Read the records that follow and state how many lines hold "will", adding nothing else.

*** DATA FOR PROCESSING ***

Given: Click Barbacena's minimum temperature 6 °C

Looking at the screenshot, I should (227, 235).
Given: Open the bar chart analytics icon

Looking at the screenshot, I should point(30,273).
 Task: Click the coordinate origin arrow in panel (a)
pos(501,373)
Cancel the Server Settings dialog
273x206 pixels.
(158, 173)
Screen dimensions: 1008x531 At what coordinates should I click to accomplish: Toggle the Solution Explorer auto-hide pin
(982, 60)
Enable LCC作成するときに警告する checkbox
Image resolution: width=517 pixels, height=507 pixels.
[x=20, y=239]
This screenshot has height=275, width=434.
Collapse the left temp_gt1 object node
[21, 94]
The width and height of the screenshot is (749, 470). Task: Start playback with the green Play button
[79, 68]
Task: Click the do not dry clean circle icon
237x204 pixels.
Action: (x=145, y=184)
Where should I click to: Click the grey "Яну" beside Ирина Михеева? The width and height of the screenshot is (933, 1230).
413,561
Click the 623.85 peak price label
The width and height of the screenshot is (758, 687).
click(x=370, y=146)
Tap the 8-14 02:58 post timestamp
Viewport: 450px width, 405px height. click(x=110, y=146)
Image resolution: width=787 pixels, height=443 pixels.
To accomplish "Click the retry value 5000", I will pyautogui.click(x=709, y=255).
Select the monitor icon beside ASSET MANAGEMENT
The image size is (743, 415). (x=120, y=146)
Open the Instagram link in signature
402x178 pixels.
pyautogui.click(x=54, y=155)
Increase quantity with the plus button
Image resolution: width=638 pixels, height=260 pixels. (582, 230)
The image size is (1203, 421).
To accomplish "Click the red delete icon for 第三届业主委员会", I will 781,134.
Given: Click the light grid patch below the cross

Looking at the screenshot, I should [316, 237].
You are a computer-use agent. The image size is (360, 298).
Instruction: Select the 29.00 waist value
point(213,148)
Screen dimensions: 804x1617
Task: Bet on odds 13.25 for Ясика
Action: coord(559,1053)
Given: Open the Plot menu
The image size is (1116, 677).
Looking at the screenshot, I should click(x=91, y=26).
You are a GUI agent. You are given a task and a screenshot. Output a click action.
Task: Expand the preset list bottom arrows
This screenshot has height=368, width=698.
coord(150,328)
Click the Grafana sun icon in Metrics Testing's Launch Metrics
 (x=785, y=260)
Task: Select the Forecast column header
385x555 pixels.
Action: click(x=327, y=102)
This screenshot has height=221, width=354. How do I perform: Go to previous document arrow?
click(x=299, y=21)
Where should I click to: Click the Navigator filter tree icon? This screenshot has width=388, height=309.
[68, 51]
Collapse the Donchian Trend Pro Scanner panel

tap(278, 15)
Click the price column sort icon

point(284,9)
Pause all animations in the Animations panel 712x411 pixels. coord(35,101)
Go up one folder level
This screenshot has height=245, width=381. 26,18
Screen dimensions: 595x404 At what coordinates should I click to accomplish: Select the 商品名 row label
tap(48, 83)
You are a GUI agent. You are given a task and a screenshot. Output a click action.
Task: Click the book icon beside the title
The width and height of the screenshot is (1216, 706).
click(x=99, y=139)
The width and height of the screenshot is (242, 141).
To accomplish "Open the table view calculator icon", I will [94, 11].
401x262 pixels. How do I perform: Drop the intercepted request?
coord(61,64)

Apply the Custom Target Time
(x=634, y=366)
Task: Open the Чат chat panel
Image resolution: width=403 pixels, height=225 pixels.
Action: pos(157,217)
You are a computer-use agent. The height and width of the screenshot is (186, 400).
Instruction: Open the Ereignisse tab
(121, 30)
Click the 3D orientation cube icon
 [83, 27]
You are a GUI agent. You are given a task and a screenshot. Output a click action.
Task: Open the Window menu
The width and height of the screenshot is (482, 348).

*** End of DATA FOR PROCESSING ***

### RESULT OF THE TASK:
3